Saudi woman sentenced to 45 years in prison for social media use

A Saudi court has sentenced a woman to 45 years in prison for allegedly damaging the country through her social media activity, according to a court document obtained Wednesday. It was the second such sentence that has drawn scrutiny of the oil-rich kingdom this month.

Little is known about Nourah bint Saeed Qahtani, who hails from one of the biggest tribes in Saudi Arabia and has no apparent history of activism. An official charge sheet seen by the Associated Press and human rights groups describes her case as involving her social media use, though Saudi officials did not respond to requests for comment.

The sentence follows international outcry over a 34-year prison sentence handed down to Salma Shehab, a Saudi doctoral student at Leeds University in England.

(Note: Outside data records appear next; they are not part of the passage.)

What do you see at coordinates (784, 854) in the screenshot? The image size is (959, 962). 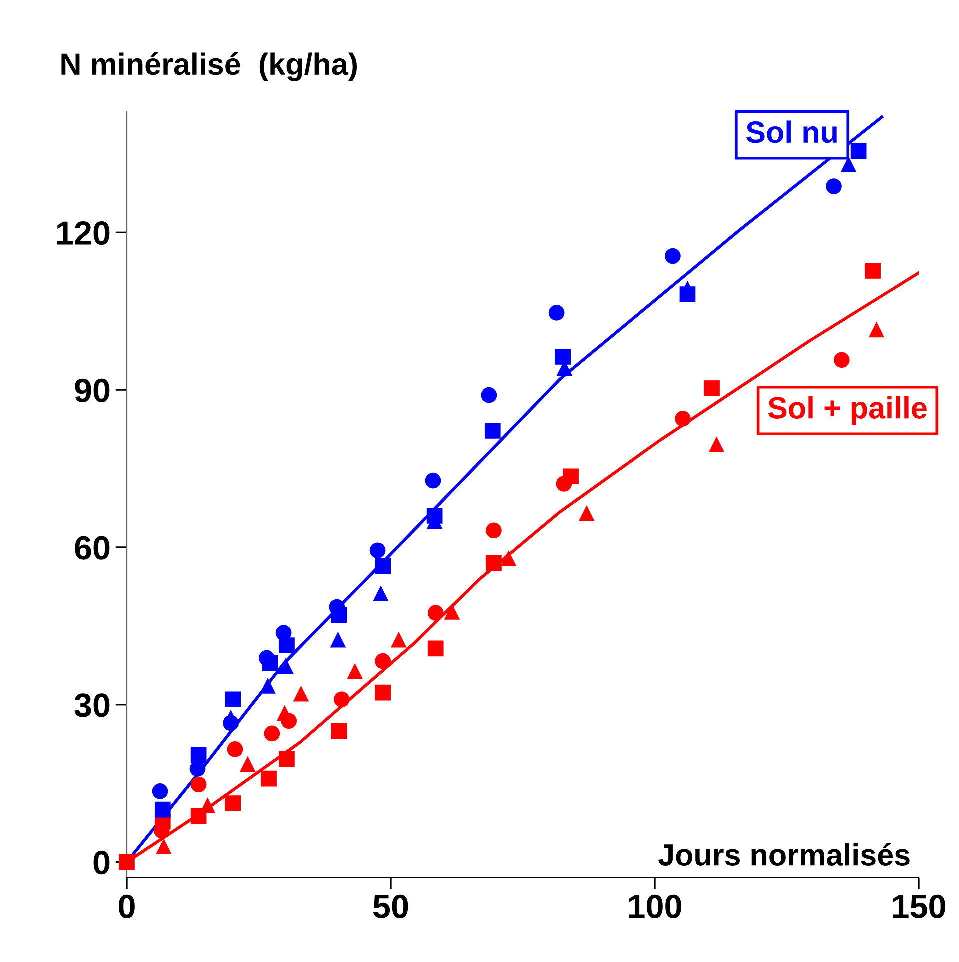 I see `x-axis-title: Jours normalisés` at bounding box center [784, 854].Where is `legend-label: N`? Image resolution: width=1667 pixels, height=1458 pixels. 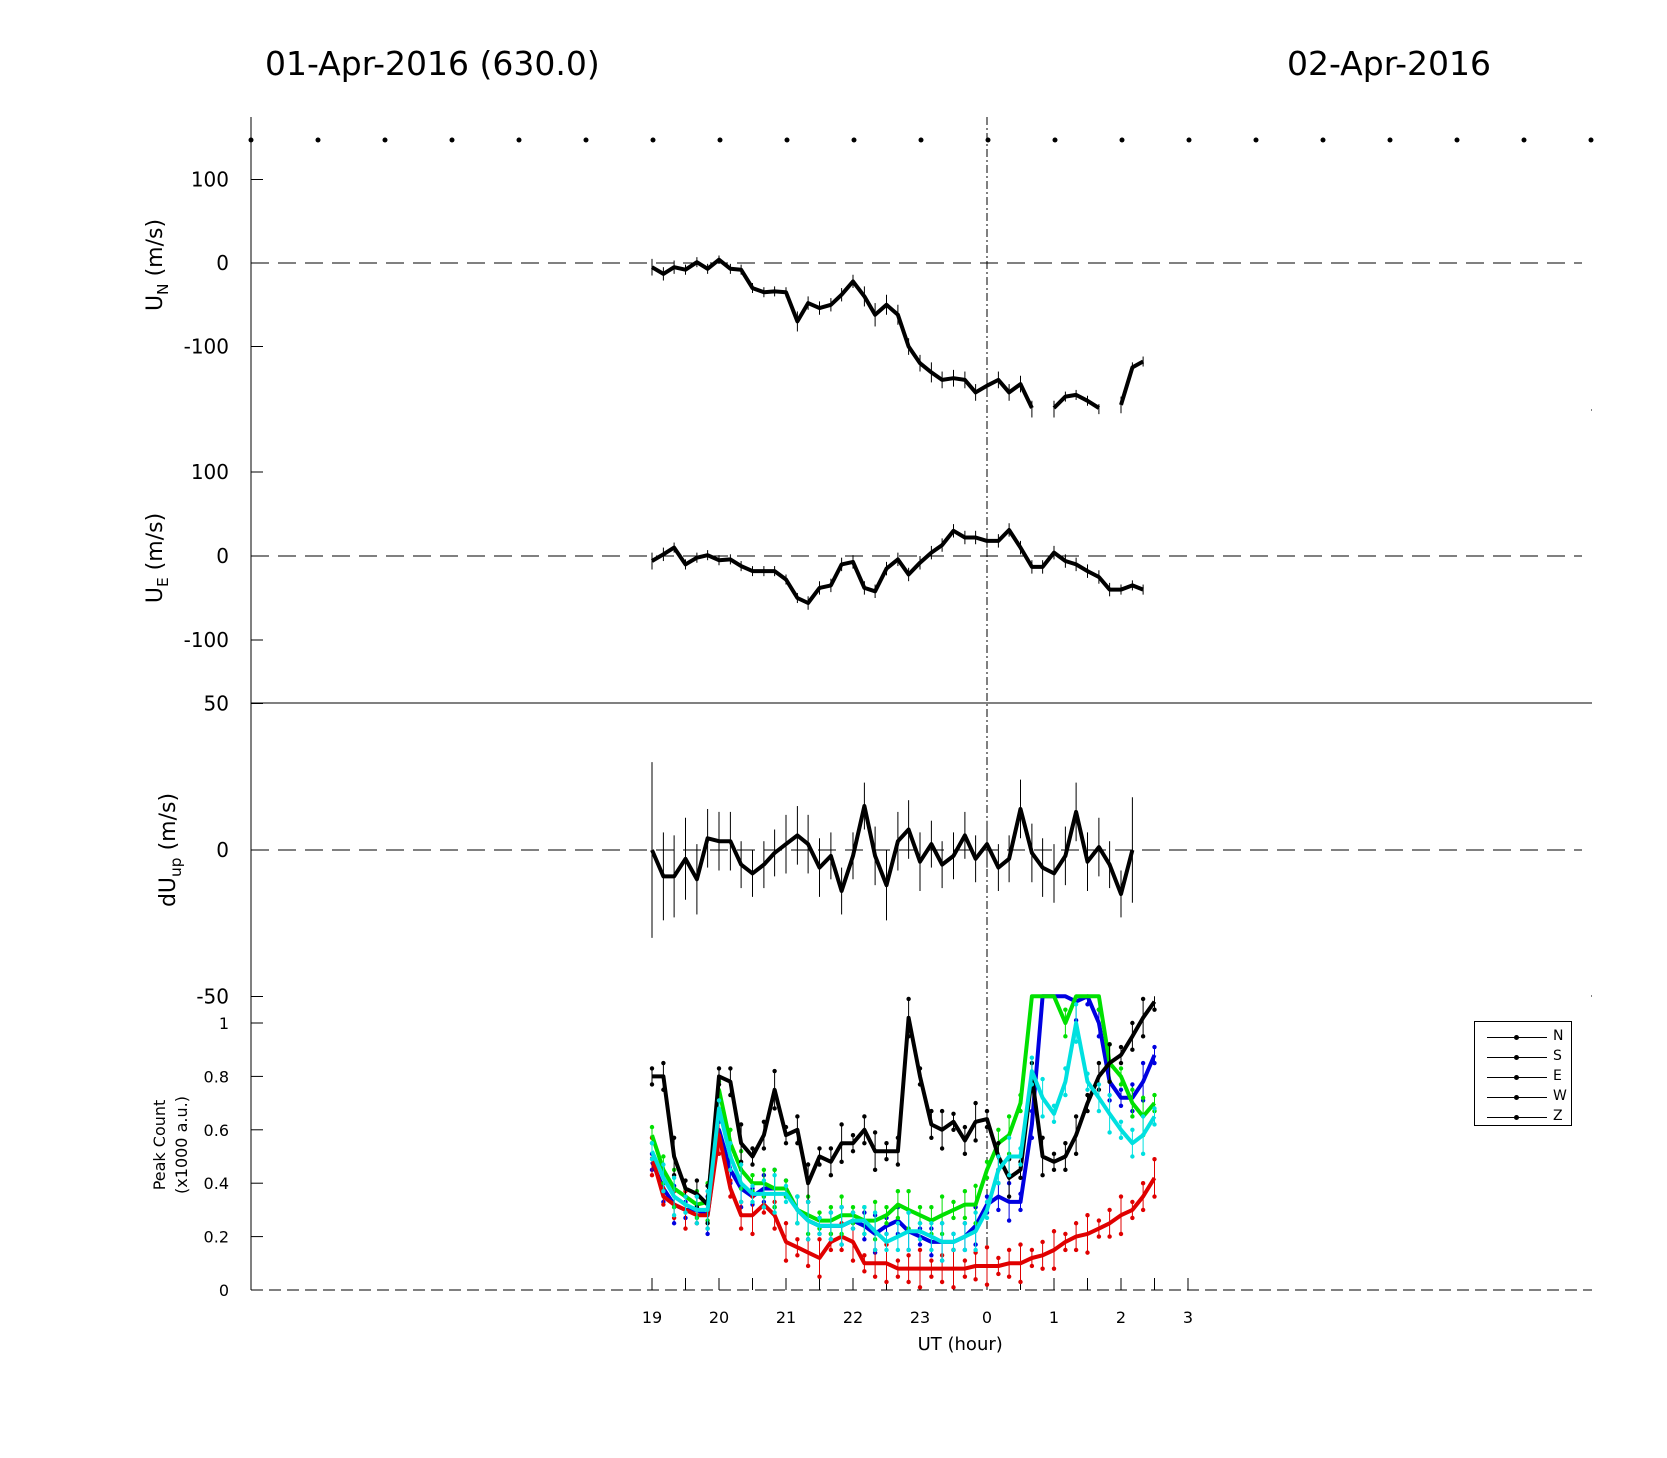 legend-label: N is located at coordinates (1558, 1036). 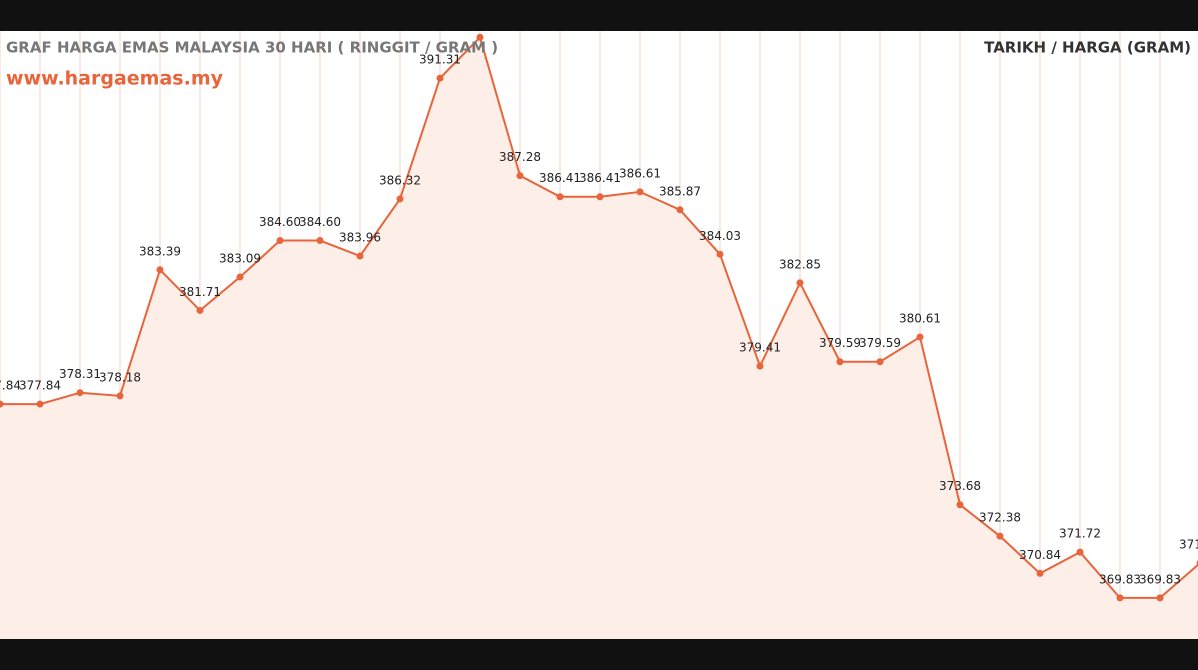 What do you see at coordinates (520, 157) in the screenshot?
I see `data-label: 387.28` at bounding box center [520, 157].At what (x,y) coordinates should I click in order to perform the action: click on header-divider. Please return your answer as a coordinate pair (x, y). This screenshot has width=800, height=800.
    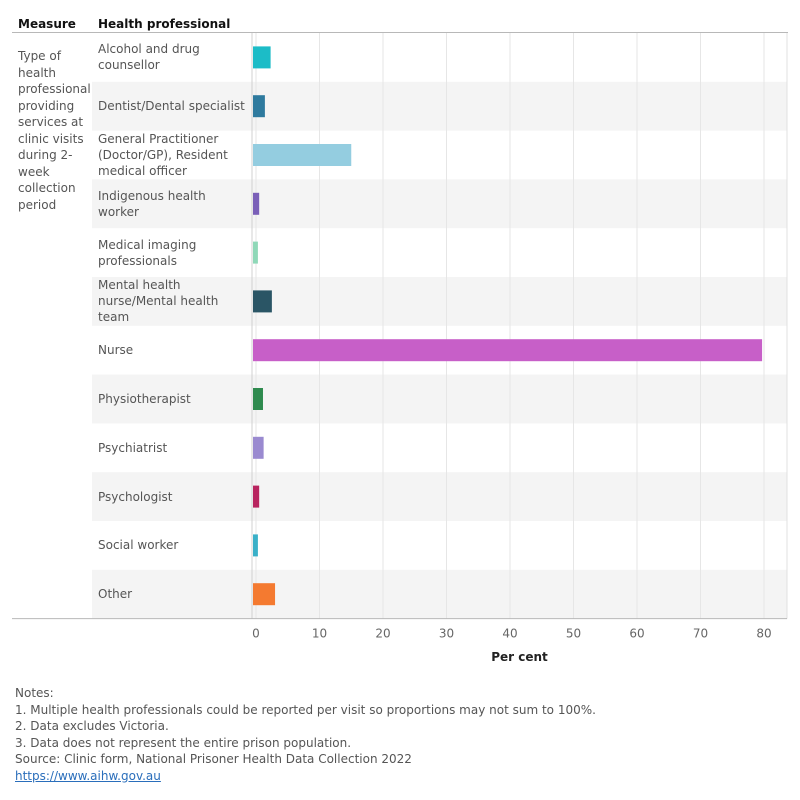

Earlier this month, a specialized criminal court delivered Qahtani’s 45-year sentence under the kingdom’s broad counter-terrorism and cybercrime laws. That court, which normally handles political and national security cases, issued the sentence during Qahtani’s appeal of her conviction.

Judges accused Qahtani of “disrupting the cohesion of society” and “destabilizing the social fabric,” according to the charge sheet, citing her activity on social media. They alleged that Qahtani “offended the public order through the information network.”


It remains unclear what Qahtani posted online or where her hearing was held. She was taken into custody July 4, 2021, according to the Washington-based human rights watchdog Democracy for the Arab World Now, or DAWN, which is critical of Saudi Arabia.

“This seems like the beginning of a new wave of sentences and convictions by new judges who have been placed in the specialized criminal court,” said Abdullah Alaoudh, DAWN’s regional director.

The Freedom Initiative, another Washington-based human rights group, also denounced Qahtani’s “outrageously long” prison sentence.

“It’s very hard to ignore the fact that we are seeing these sentences as [Crown Prince Mohammed bin Salman] has received increased legitimacy in the international realm,” said Allison McManus, the group’s research director.

The social media sentences have renewed attention on the crown prince’s crackdown on dissent, even as the ultraconservative Islamic nation has granted women new freedoms like the right to drive.

President Biden traveled to Saudi Arabia in July for a meeting with the prince, and later said he confronted him about human rights. Biden came to office vowing to make Saudi Arabia a “pariah” over the 2018 killing of Saudi journalist Jamal Khashoggi.